*REQUIRED WORK*. Format the rows below as a Markdown table with the columns Index and Entry, one line per table row and blank lines skipped. Omit the pictures.

*RECORDS TO USE*.
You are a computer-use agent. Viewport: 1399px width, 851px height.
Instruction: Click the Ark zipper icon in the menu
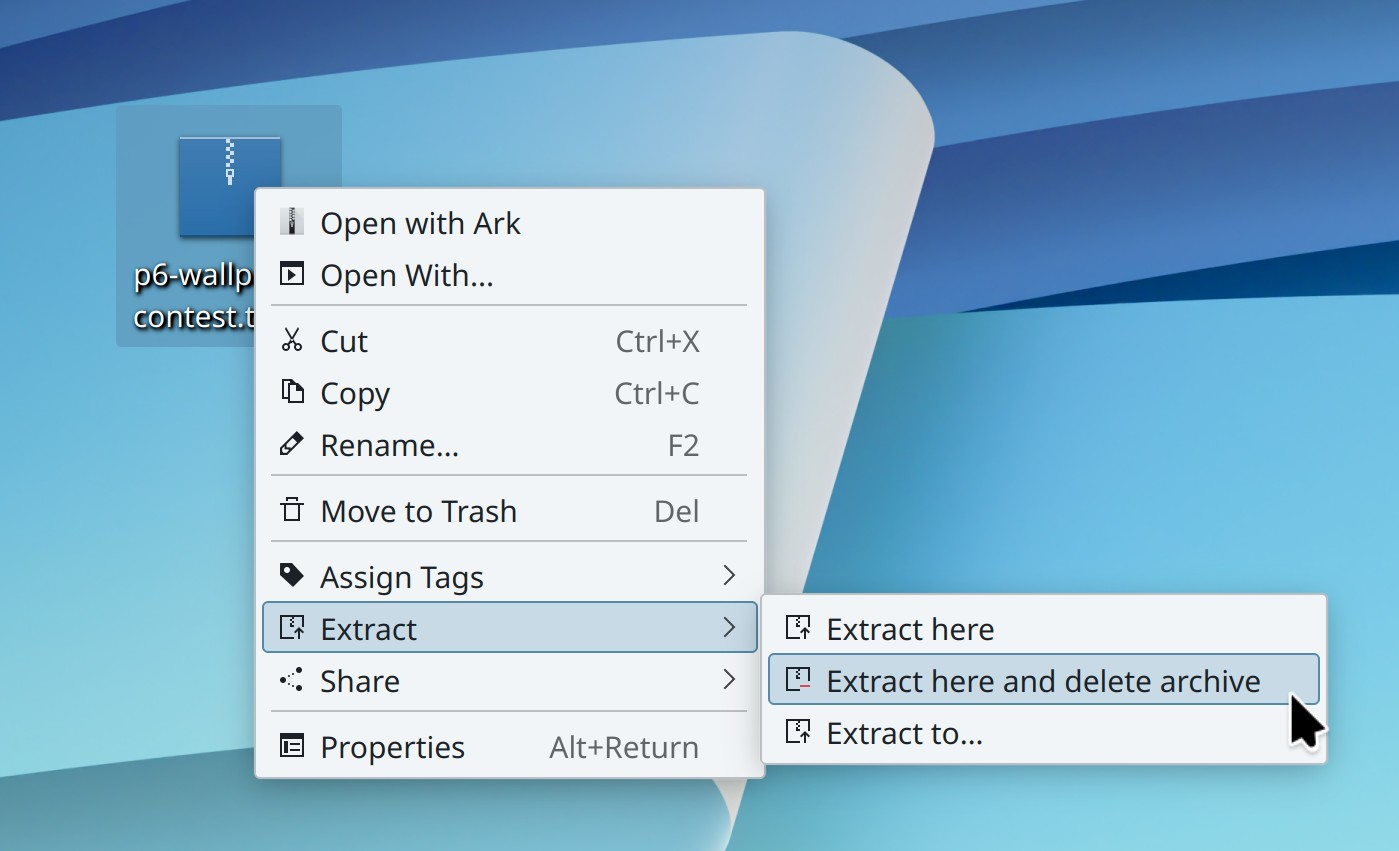pos(291,222)
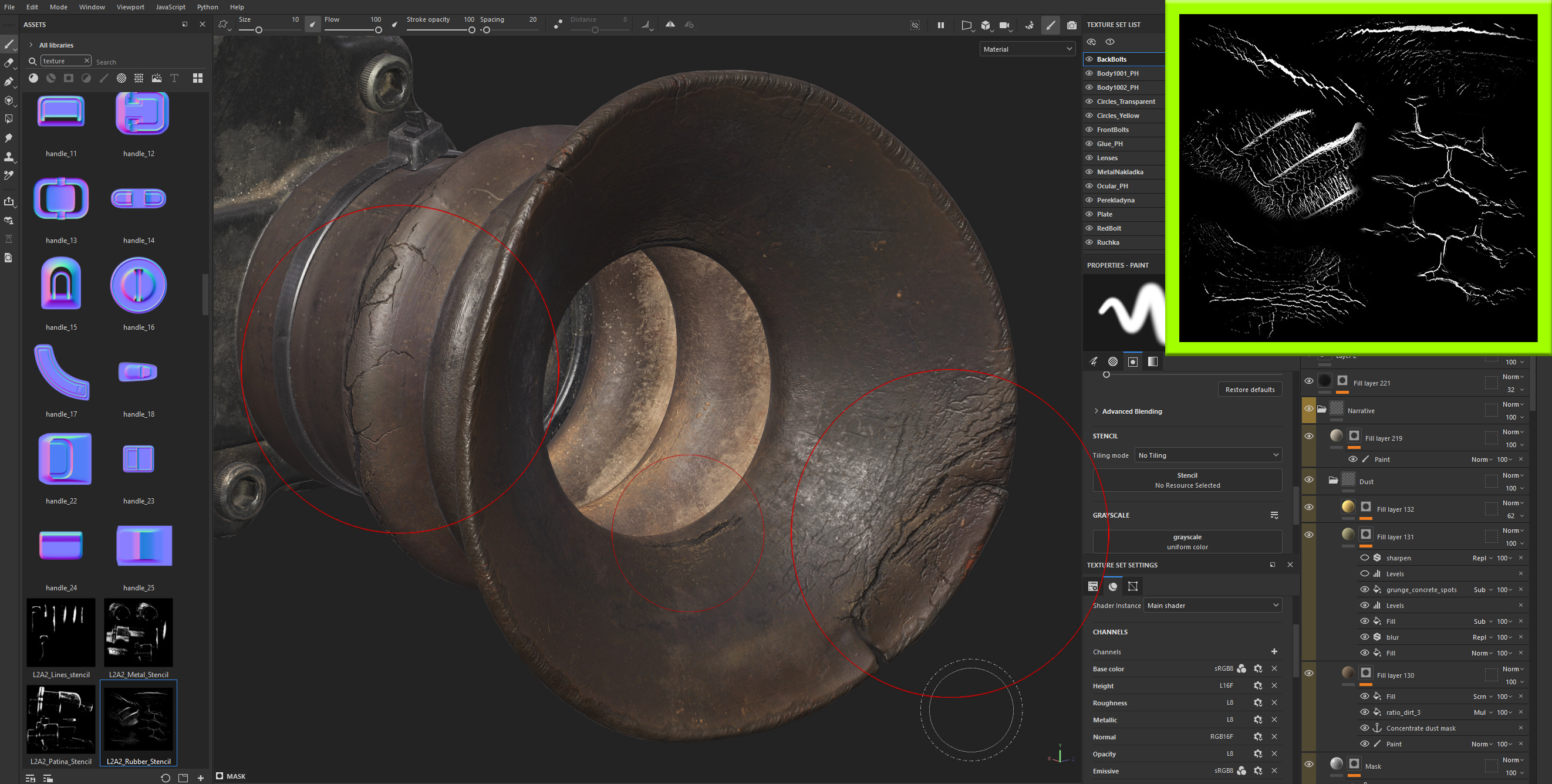Open the Viewport menu
Viewport: 1552px width, 784px height.
130,6
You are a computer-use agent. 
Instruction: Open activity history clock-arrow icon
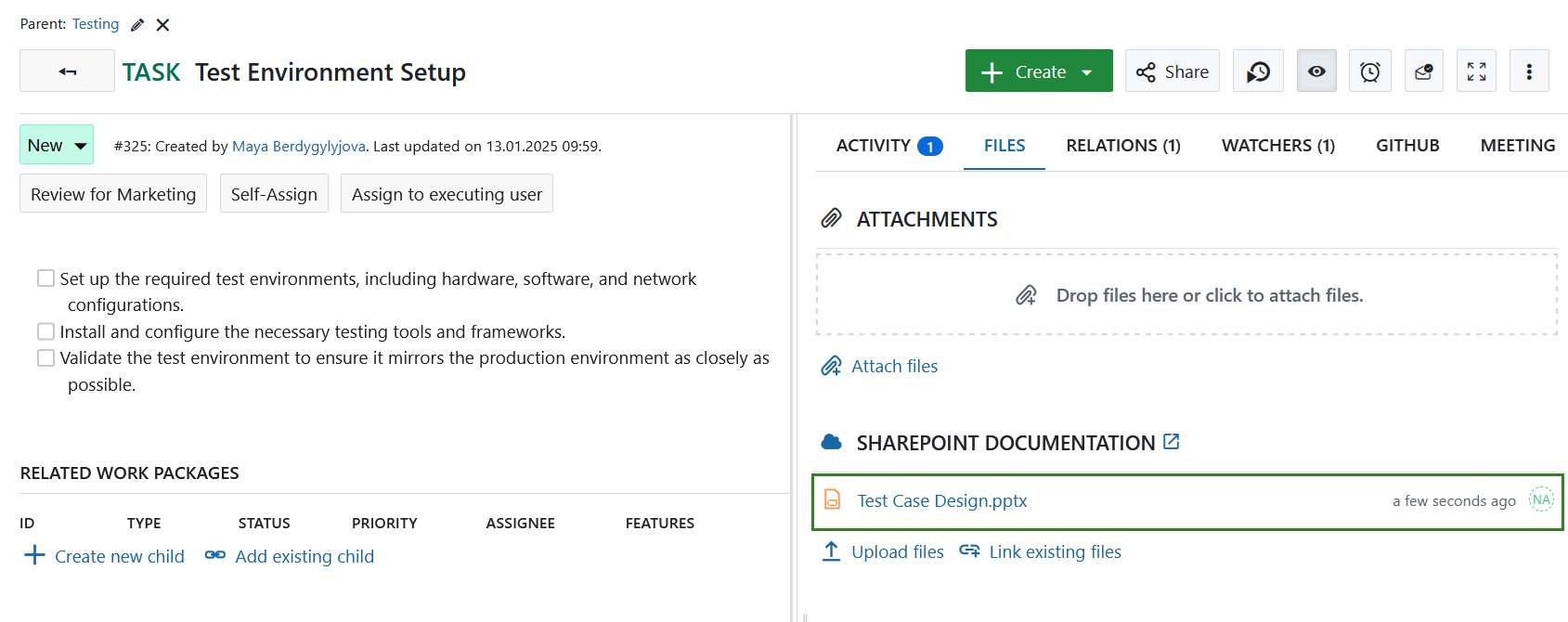click(x=1258, y=71)
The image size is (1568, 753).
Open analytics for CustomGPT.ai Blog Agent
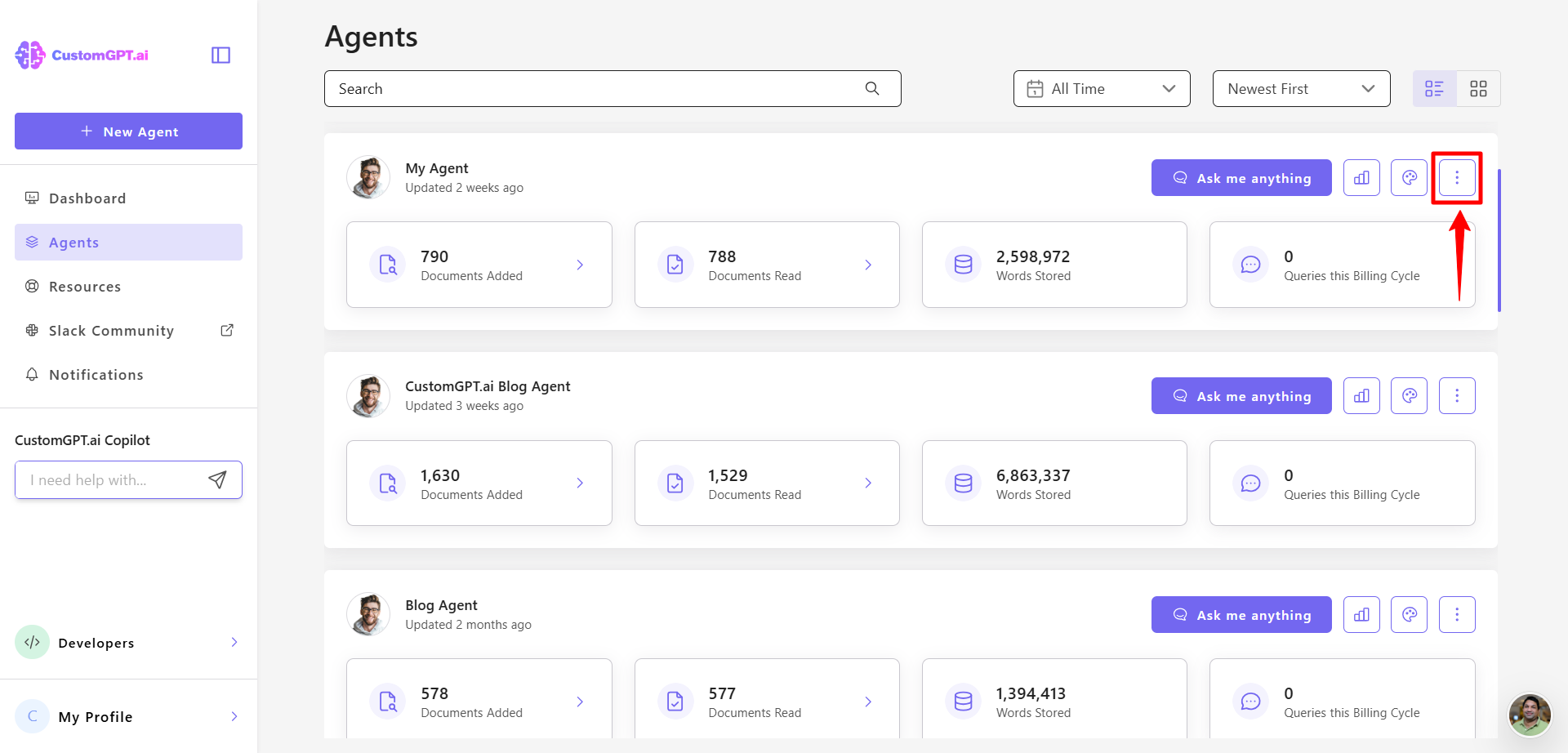(1361, 395)
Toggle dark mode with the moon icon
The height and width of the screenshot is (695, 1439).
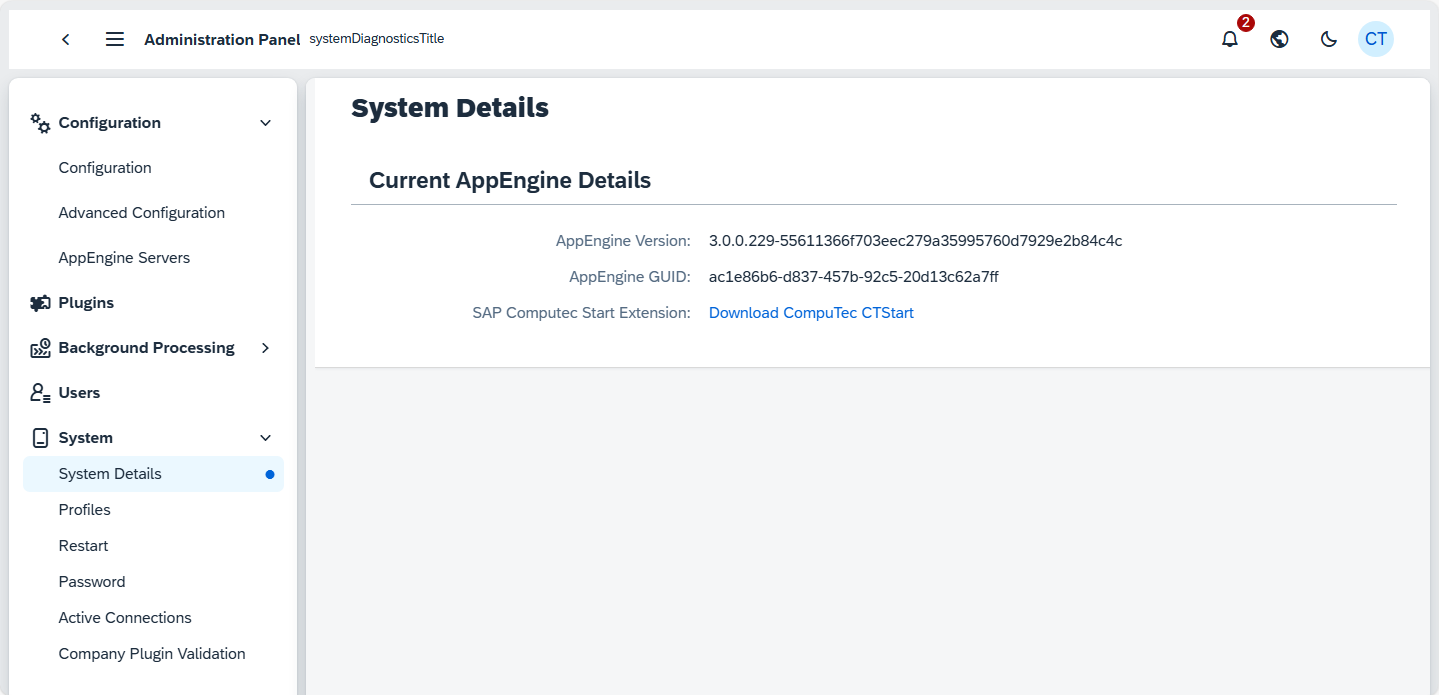pos(1328,39)
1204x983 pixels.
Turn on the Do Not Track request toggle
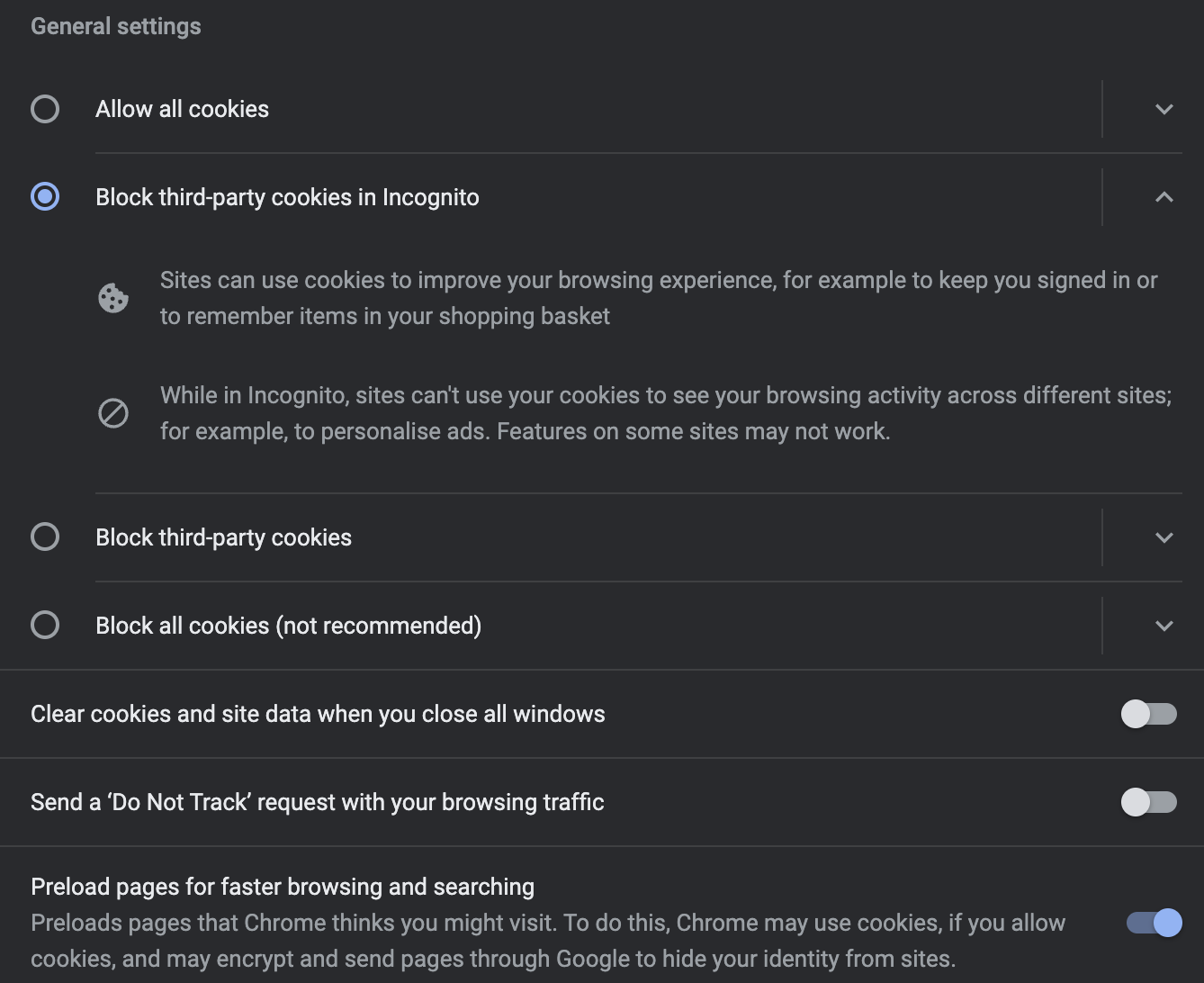(1149, 802)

*OUTPUT FOR THIS TASK*.
| Index | Entry |
|---|---|
| 1 | You are a computer-use agent. Viewport: 1399px width, 851px height. |
| 2 | Instruction: Click the Ark zipper icon in the menu |
| 3 | pos(291,222) |
| 4 | Open the Viewport menu |
| 5 | Viewport: 1552px width, 784px height. |
| 6 | 130,6 |
| 7 | You are a computer-use agent.  |
| 8 | Instruction: Open activity history clock-arrow icon |
| 9 | click(x=1258, y=71) |
| 10 | The image size is (1568, 753). |
| 11 | Open analytics for CustomGPT.ai Blog Agent |
| 12 | (1361, 395) |
| 13 | Toggle dark mode with the moon icon |
| 14 | The height and width of the screenshot is (695, 1439). |
| 15 | pos(1328,39) |
| 16 | 1204x983 pixels. |
| 17 | Turn on the Do Not Track request toggle |
| 18 | (1149, 802) |